Disheartened by the ass-kicking that Democrats took in yesterday's election, I decided to conduct a little survey in my classes today. I asked three classes (of about 25 students each) at Cal State Fullerton how many of them voted in yesterday's election. The results? Not one. Not a single student voted.
Why?! I asked them, my faith in the future shaken a bit by this revelation. Granted most of these students are 18 or 19, but they are all eligible to vote. If these students represent a cross-section of college students in general, the situation seems disturbingly bleak. "Why didn't you guys vote?" I asked earnestly. I received a variety of responses which, taken together, represent a crisis of civic responsibility (and American democracy in general) that needs to be seriously addressed.
Some students were unaware that there even was an election. This can (partly) be explained by the fact that it was a midterm election, not a presidential one, and midterms are less of a media spectacle than presidential elections. This suggests that, for young people to vote, it must be a media spectacle, which is problematic.
Others said that they don't watch the news or read newspapers, so they were uninformed about the election and candidates. This suggests that older folks who rely on "out dated" media forms like TV news and print newspapers are actually MORE connected to the goings-on of politics and elections than the younger "hyperconnected" internet generation. When I asked students where they get their news about the world, they said things like Twitter, Facebook, and Youtube.
Other students said they simply don't care. While a part of me can appreciate this cavalier/fuck you attitude, I can't help but think of a quote by historian Howard Zinn: "You can't be neutral on a moving train." What this means is that inaction and apathy have political consequences. One of the consequences yesterday was the fact that conservative Republicans kicked ass, and liberal Democrats lost...despite the fact that most of my students identified as "liberal/Democrat." By their not voting, they are complicit in the other side winning.

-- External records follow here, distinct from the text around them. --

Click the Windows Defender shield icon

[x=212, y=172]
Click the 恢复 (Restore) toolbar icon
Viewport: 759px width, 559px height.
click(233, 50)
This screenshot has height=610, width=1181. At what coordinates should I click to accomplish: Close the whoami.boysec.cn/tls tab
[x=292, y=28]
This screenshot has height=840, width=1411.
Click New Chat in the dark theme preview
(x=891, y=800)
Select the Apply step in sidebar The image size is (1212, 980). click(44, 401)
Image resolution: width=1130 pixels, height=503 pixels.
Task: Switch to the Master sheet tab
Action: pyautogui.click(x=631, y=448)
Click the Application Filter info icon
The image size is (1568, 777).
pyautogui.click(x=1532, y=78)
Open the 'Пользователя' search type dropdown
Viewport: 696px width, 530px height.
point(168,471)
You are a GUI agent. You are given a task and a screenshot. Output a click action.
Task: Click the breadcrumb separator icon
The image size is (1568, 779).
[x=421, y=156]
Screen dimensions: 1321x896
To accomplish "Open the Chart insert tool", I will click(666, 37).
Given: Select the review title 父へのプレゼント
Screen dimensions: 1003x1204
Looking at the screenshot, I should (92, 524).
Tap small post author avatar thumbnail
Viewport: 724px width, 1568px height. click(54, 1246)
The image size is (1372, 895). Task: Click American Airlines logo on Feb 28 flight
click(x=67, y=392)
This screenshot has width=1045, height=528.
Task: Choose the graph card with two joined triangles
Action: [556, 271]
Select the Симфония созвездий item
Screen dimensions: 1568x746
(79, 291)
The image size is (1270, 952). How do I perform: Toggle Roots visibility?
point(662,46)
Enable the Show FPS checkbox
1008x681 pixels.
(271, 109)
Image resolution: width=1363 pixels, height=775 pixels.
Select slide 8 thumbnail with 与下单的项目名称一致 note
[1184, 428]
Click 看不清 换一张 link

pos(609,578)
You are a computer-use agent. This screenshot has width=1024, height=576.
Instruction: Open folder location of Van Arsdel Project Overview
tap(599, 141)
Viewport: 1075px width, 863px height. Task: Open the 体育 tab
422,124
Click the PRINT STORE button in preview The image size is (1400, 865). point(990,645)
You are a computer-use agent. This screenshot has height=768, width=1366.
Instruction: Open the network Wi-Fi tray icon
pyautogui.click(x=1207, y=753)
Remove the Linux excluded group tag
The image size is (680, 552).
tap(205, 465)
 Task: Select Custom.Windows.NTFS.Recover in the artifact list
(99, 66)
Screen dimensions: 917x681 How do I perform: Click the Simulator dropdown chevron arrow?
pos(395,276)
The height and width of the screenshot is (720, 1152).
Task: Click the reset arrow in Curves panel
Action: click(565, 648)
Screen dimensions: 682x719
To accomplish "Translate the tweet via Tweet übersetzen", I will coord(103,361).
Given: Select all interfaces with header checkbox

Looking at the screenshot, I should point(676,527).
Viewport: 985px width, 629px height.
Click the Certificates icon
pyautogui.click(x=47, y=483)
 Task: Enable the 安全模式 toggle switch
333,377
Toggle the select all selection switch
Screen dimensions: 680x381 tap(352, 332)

What is the answer to this problem? How can voting become "cool" and "sexy" for young people? I don't know. Voting requires a level of awareness, responsibility, and willingness to do unsexy research--qualities that seem to be going away, thanks to a general consumerist mindset, insular social media, and plain old apathy. I don't have any answers here. I am sad. I want things to change, but I don't know how. Come on, young people...wake up!